Beneath this instruction is a listing; print exactly the lines in it starting at the line that contains "Task: Click inside the 周杰伦 search input field" and going through the line that contains "Screen dimensions: 780x498".

▶ [Listed records]:
§ §

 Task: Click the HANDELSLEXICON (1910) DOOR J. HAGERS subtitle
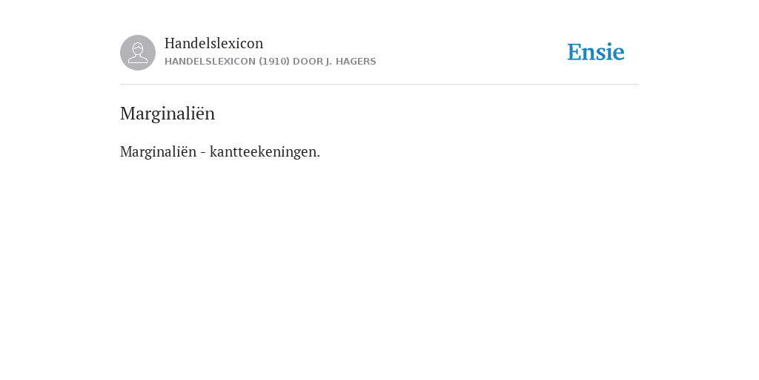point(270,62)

§ §

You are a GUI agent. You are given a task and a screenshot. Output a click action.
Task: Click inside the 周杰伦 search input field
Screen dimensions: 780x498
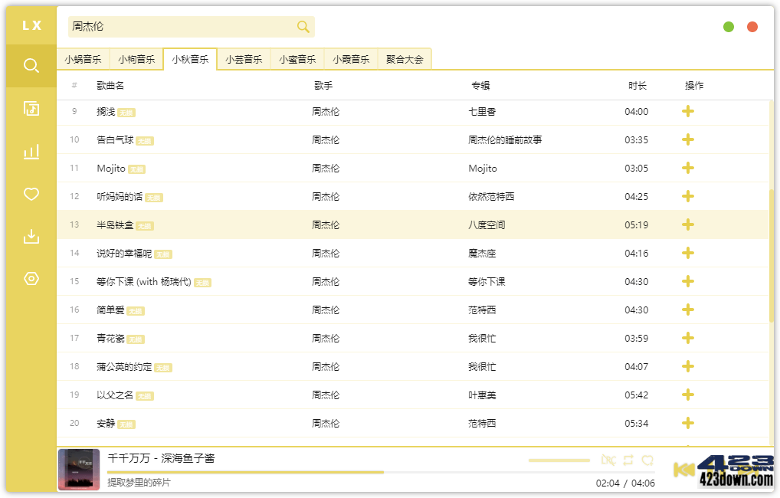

§ §

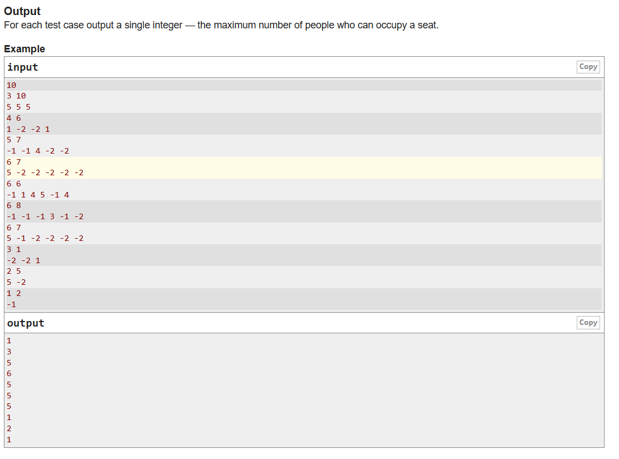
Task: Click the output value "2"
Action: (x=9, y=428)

§ §

▶ [Result for this task]:
Task: Click inside the 周杰伦 search input field
Screen dimensions: 780x498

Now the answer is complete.